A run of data
_____
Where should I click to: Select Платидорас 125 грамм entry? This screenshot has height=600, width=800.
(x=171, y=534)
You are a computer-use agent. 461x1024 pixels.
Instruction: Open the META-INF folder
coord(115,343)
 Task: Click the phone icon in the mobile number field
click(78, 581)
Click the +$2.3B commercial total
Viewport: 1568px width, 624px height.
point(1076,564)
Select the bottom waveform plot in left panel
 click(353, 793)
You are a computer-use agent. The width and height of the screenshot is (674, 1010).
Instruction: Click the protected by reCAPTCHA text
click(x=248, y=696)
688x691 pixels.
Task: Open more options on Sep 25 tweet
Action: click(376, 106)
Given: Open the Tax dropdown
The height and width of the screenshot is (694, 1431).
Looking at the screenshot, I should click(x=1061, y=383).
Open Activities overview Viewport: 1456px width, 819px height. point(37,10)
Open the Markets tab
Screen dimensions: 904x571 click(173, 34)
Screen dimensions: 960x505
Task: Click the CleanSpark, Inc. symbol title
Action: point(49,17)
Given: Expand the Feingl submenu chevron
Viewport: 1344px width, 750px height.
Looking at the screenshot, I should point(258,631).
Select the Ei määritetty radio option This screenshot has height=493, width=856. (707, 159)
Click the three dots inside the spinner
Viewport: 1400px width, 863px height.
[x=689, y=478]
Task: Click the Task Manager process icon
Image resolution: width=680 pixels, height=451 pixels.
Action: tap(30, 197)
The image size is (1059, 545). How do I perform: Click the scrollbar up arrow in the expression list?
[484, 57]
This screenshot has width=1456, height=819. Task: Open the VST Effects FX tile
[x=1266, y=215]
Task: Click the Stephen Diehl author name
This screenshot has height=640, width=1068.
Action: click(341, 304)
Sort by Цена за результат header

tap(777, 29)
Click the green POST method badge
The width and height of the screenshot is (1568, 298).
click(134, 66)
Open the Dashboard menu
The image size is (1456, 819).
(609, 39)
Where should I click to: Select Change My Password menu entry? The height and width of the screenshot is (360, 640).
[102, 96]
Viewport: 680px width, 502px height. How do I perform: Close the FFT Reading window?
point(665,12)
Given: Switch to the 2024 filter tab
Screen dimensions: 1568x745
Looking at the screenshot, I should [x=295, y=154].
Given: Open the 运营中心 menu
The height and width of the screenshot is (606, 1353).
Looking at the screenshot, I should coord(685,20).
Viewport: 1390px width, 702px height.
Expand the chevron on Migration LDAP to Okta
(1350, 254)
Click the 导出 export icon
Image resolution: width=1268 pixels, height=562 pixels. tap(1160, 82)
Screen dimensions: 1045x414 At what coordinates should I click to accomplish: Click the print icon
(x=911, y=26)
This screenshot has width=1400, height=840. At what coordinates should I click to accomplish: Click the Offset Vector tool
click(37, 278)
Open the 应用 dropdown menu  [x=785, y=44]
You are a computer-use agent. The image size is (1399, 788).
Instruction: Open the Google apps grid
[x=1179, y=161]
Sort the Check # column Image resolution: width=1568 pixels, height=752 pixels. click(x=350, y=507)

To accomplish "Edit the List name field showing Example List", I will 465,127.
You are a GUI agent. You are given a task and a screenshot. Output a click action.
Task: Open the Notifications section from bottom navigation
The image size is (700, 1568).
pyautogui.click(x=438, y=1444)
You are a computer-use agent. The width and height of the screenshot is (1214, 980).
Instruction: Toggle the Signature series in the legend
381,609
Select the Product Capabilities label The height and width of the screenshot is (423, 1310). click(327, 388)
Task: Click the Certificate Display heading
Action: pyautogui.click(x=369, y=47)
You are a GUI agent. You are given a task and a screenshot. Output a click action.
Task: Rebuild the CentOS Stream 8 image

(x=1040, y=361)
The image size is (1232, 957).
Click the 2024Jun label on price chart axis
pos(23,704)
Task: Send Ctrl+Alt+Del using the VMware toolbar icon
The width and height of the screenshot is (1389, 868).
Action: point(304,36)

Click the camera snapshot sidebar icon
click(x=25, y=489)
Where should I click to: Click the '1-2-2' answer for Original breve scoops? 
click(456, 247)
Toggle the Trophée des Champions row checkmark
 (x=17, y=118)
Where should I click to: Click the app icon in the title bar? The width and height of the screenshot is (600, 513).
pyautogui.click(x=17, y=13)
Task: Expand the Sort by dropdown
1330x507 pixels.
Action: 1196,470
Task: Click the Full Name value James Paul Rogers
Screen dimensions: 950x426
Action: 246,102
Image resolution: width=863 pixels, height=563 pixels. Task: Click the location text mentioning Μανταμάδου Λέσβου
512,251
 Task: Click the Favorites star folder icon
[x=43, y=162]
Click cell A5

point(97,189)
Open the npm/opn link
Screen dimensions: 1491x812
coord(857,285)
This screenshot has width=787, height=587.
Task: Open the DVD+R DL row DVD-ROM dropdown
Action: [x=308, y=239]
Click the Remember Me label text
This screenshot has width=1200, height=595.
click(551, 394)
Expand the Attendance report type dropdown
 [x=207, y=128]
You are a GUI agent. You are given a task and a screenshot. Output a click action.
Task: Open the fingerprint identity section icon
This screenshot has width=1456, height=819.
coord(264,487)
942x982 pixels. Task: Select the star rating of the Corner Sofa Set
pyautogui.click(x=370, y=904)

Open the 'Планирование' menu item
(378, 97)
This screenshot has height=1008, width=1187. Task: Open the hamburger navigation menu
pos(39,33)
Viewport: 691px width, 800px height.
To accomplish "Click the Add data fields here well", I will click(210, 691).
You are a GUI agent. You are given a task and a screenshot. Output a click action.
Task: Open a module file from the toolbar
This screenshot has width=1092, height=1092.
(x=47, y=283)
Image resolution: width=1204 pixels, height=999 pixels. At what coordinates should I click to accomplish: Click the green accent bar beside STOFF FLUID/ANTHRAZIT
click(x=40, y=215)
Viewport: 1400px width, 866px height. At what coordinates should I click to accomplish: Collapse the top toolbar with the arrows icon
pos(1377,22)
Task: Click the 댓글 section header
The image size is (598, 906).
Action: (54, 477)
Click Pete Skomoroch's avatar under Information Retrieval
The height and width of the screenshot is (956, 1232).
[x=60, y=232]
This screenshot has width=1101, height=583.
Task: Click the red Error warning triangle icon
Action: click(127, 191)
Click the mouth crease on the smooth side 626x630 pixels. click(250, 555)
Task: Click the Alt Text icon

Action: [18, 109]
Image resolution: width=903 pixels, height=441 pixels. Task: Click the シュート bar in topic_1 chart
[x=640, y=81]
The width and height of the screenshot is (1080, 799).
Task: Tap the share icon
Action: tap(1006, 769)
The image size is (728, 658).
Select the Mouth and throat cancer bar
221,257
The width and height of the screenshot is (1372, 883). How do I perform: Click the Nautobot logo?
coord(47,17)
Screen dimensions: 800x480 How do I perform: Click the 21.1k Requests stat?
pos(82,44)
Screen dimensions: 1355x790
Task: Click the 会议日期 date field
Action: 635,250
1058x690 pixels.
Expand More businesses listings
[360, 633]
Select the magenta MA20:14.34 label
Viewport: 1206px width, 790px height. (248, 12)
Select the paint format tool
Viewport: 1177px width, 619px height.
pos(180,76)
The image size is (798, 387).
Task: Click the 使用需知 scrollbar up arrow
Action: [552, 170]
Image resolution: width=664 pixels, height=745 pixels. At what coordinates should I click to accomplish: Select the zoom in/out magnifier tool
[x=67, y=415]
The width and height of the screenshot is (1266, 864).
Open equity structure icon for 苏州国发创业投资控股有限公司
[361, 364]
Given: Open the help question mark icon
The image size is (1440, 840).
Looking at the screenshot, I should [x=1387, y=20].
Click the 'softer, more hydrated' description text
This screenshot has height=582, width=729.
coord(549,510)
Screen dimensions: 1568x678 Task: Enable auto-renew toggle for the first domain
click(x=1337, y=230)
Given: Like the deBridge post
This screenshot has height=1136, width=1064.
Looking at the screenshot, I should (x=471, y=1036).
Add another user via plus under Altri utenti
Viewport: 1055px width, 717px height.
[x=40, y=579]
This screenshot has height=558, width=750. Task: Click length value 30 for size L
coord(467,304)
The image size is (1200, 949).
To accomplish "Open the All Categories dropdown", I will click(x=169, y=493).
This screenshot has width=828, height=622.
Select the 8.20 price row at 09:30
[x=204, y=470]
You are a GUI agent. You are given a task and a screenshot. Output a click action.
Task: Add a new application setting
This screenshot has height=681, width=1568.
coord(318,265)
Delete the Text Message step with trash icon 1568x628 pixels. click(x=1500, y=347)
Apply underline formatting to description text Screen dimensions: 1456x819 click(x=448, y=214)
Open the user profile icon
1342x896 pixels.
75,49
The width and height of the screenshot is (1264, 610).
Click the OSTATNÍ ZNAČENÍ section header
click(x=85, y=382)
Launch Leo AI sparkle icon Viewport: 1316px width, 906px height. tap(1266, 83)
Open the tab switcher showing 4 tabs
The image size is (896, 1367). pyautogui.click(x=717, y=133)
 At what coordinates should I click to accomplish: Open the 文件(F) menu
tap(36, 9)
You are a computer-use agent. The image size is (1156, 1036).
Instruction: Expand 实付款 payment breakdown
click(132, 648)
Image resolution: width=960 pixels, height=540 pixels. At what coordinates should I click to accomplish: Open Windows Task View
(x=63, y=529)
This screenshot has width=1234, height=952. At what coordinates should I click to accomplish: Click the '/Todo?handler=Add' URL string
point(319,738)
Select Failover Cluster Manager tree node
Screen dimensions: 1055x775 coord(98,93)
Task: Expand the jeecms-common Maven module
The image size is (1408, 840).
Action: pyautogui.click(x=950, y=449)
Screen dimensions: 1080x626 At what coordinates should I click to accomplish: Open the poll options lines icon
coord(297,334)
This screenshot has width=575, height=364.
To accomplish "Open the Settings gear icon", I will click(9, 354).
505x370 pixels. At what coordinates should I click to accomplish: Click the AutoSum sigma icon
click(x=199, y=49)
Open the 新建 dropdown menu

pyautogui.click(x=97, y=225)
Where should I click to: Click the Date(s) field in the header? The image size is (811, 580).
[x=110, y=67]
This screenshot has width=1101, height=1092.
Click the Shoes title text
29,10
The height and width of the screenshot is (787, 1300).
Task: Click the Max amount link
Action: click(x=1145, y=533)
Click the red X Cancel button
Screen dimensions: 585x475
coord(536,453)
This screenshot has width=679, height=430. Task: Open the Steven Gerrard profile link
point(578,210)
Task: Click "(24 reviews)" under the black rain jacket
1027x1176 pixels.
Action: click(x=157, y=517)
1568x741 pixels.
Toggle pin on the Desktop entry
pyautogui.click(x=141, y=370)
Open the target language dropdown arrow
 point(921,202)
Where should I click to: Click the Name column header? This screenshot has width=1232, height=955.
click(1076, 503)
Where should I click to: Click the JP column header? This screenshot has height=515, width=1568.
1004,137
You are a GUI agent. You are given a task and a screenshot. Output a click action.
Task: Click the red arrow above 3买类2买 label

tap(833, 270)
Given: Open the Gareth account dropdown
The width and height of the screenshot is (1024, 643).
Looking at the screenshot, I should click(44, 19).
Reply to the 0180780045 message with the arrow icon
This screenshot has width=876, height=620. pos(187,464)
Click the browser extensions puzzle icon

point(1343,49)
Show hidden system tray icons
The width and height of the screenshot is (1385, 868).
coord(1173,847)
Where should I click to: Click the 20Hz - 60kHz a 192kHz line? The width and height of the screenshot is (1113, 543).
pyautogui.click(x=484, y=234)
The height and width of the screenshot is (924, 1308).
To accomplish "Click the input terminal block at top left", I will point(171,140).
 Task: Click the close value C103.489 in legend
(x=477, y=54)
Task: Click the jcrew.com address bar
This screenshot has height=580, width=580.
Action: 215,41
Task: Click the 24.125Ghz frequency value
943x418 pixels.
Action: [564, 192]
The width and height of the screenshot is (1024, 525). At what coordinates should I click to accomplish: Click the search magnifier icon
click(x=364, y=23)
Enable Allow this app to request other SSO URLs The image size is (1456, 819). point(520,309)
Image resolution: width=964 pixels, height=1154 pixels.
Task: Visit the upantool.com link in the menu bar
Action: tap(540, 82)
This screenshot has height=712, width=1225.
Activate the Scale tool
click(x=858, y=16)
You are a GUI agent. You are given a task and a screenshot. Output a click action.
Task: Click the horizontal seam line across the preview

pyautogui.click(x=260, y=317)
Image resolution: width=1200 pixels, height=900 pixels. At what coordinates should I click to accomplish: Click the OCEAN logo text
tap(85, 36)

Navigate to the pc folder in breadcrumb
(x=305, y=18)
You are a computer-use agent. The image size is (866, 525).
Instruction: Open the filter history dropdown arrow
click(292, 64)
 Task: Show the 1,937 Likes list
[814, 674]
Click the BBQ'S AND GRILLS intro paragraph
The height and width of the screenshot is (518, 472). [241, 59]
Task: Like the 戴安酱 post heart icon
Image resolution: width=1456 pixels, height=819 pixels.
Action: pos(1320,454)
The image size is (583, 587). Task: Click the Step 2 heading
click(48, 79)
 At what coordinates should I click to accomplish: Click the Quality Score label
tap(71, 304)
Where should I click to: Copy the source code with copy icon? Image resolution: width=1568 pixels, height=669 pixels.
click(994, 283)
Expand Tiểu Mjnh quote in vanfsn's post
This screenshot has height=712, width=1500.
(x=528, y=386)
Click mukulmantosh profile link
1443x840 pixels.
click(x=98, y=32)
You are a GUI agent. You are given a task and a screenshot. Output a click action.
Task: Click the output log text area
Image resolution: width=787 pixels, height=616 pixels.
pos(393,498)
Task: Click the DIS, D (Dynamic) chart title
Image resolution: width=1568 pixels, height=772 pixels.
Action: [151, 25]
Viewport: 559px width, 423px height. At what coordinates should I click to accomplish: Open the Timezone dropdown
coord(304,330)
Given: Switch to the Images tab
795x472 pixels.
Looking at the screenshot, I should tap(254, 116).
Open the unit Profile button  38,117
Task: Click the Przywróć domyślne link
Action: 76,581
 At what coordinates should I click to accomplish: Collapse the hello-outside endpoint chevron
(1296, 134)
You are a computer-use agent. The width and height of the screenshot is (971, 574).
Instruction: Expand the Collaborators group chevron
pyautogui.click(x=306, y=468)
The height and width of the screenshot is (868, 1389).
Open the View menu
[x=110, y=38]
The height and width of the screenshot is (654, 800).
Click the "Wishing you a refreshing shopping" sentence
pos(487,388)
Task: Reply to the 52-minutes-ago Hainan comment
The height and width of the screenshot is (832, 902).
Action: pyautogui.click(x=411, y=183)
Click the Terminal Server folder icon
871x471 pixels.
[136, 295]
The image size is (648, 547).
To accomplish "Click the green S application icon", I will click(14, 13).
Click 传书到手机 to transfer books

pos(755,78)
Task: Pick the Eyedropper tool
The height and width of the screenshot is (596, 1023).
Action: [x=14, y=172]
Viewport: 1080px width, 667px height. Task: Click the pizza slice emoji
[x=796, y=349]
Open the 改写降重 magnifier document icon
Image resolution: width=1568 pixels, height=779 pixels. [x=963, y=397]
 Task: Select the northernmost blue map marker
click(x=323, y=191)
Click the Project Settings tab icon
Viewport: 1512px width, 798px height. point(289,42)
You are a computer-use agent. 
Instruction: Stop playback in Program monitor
_____
SET EXERCISE
Can you set down, unchanged, everything in the data above from the line containing "The height and width of the screenshot is (654, 800)." down to the end of the data?

PROBLEM SOLUTION
The height and width of the screenshot is (654, 800).
Click the "Wishing you a refreshing shopping" sentence
pos(487,388)
Task: Reply to the 52-minutes-ago Hainan comment
The height and width of the screenshot is (832, 902).
Action: pyautogui.click(x=411, y=183)
Click the Terminal Server folder icon
871x471 pixels.
[136, 295]
The image size is (648, 547).
To accomplish "Click the green S application icon", I will click(14, 13).
Click 传书到手机 to transfer books

pos(755,78)
Task: Pick the Eyedropper tool
The height and width of the screenshot is (596, 1023).
Action: [x=14, y=172]
Viewport: 1080px width, 667px height. Task: Click the pizza slice emoji
[x=796, y=349]
Open the 改写降重 magnifier document icon
Image resolution: width=1568 pixels, height=779 pixels. [x=963, y=397]
 Task: Select the northernmost blue map marker
click(x=323, y=191)
Click the Project Settings tab icon
Viewport: 1512px width, 798px height. point(289,42)
You are a computer-use agent. 
Instruction: Stop playback in Program monitor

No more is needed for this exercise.